GOAL OF THE EXERCISE ▸ List every physical measurement stated with a unit in the Legacy Audio show report below, leaving out prices.

#### PAGE EXCERPT

CAF12: Legacy Audio, Sherbourn

“You need big speakers to make big sound.” I’m sure someone said that once, somewhere, but I’m not going to bother looking it up. I said it, and that should be enough for you! Ahem.

Look, I have nothing against small speakers. In fact, I have several here at chez moi as we speak. But no matter how precise their imaging, or how point-sourcey they are, there’s a simple fact that remains — if you want to really do justice to the Philharmonic, you’re going to need more than a 5″ driver to do it. Sorry. Physics isn’t terribly forgiving.

Here’s another truism. Full range speakers are expensive. They just are! I’m not exactly sure why this is, but it seems to be the case that pricing for full range speakers isn’t simply a function of the parts costs. Something seems to go awry with the normal calculus when we start talking about full range. Again, I don’t know why — but like you, I can speculate.

Which is one reason why Legacy Audio is interesting.

Here at the Capital Audiofest, Bill Duddleston and crew were showing off a pair of Legacy Audio’s monster full range speakers. And yes, I mean monster. The “smaller” of the two speakers on display, the $9,200 Focus SE (Silver Anniversary), is 198lbs. Each. Yeah! As you’d expect, it’s also imposing — this is a big cabinet, a four-way, with big drivers in it. At 95dB, 4ohm, with an F2 of 18Hz, and cabinet with no parallel walls, you’re going to be hard pressed to find any speaker that can touch it for less than $20k. Go ahead, look. Have fun with that.

Now, the Focus SE is a big loudspeaker. Big cabinet. Big sound. There’s very little in the world of audio’s high-end that can actually make this speaker look small. Enter, Whisper.

########
#### RAW DATA

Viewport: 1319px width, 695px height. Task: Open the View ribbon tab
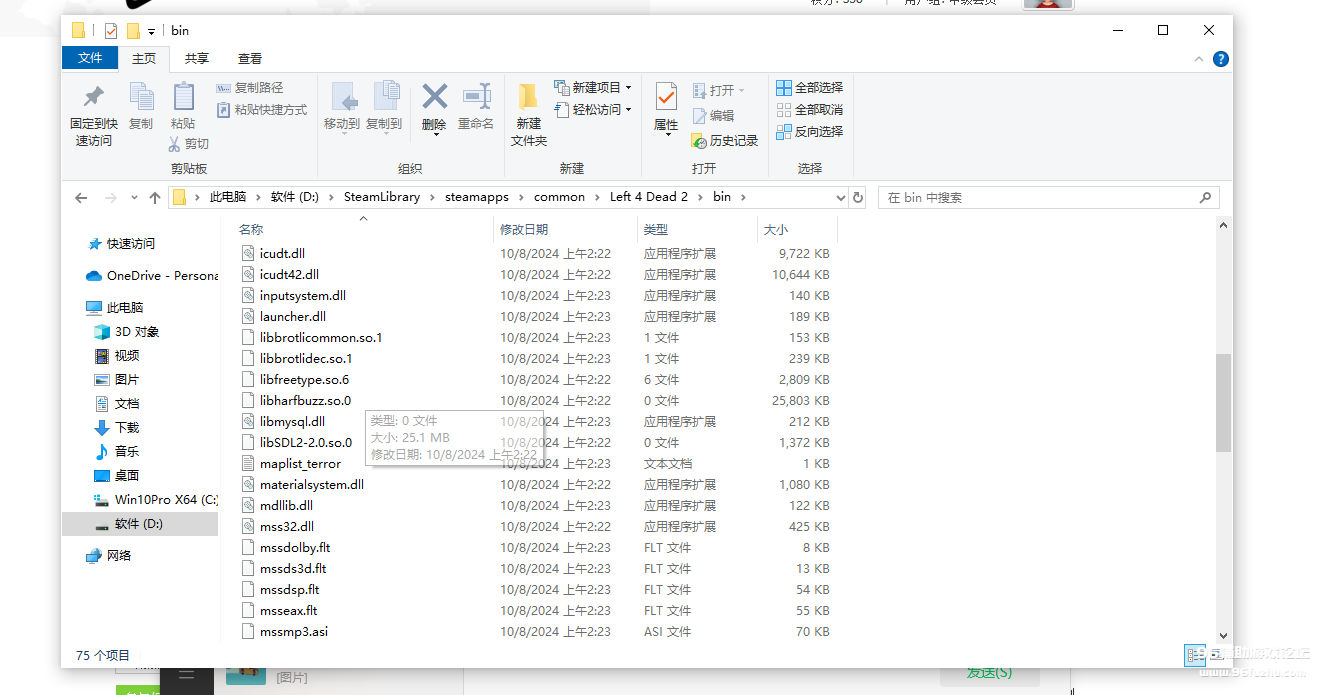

########

EXPECTED ANSWER ▸
- 5″ (driver size)
- 198lbs (weight of each Focus SE)
- 95dB
- 4ohm
- 18Hz (F2)